Multi-Instrument X-ray Observations of Thermonuclear Bursts with Short Recurrence Times

TL;DR

This study analyzes a large catalog of X-ray bursts from low-mass X-ray binaries, revealing that short recurrence times are linked to hydrogen burning and rapid neutron star spins, with some bursts occurring as soon as 3.8 minutes apart.

Contribution

It provides the first comprehensive assessment of short recurrence time X-ray bursts using an extensive observational catalog and identifies key factors influencing their occurrence.

Findings

Short recurrence bursts are not observed in ultra-compact binaries.

All sources with short recurrence bursts spin faster than 500 Hz.

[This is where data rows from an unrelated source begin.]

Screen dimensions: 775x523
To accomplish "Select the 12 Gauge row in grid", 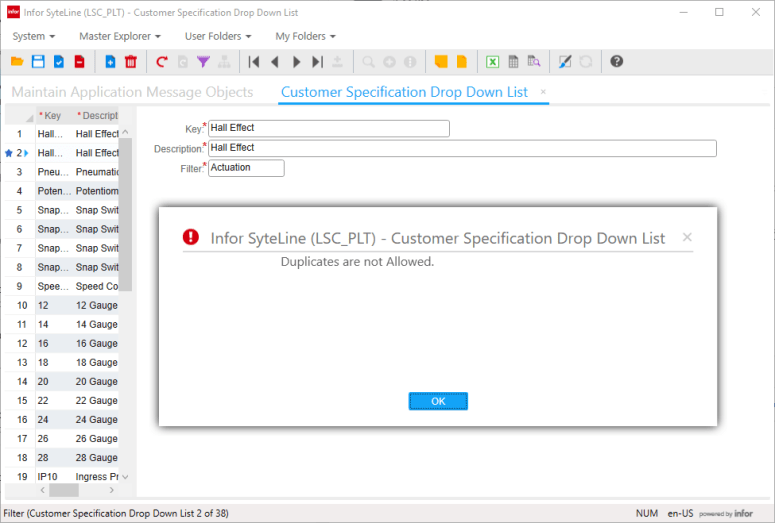I will [x=96, y=305].
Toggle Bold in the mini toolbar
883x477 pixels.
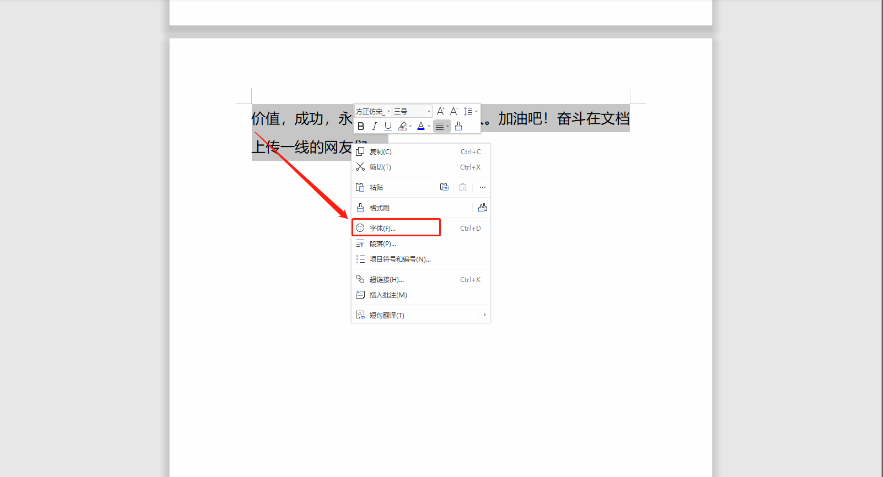coord(361,127)
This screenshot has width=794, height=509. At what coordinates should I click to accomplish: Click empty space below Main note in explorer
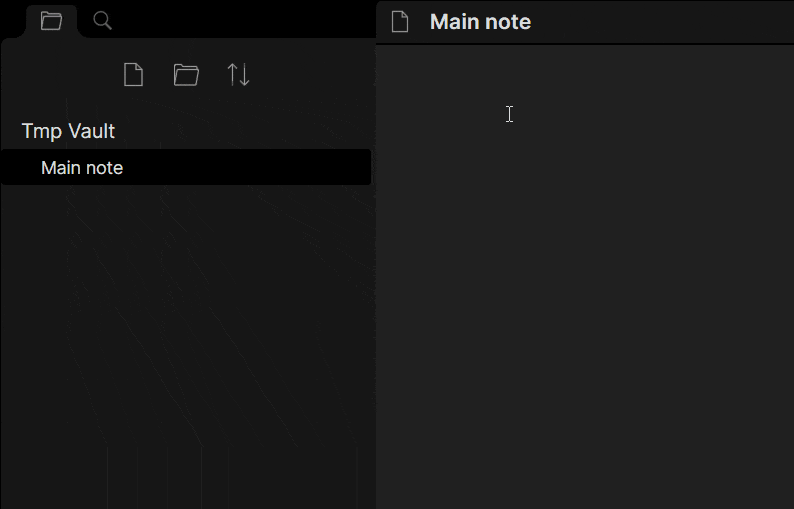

The shortest observed recurrence time is 3.8 minutes.

Abstract

Type I X-ray bursts from low-mass X-ray binaries result from a thermonuclear runaway in the material accreted onto the neutron star. Although typical recurrence times are a few hours, consistent with theoretical ignition model predictions, there are also observations of bursts occurring as promptly as ten minutes or less after the previous event. We present a comprehensive assessment of this phenomenon using a catalog of 3387 bursts observed with the BeppoSAX/WFCs and RXTE/PCA X-ray instruments. This catalog contains 136 bursts with recurrence times of less than one hour, that come in multiples of up to four events, from 15 sources. Short recurrence times are not observed from so-called ultra-compact binaries, indicating that hydrogen burning processes play a crucial role. As far as the neutron star spin frequency is known, these sources all spin fast at over 500 Hz; the rotationally induced mixing may explain burst recurrence times of the order of 10 min. Short recurrence time bursts generally occur at all mass accretion rates where normal bursts are observed, but for individual sources the short recurrence times may be restricted to a smaller interval of accretion rate. The fraction of such bursts is roughly 30%. We also report the shortest known recurrence time of 3.8 minutes.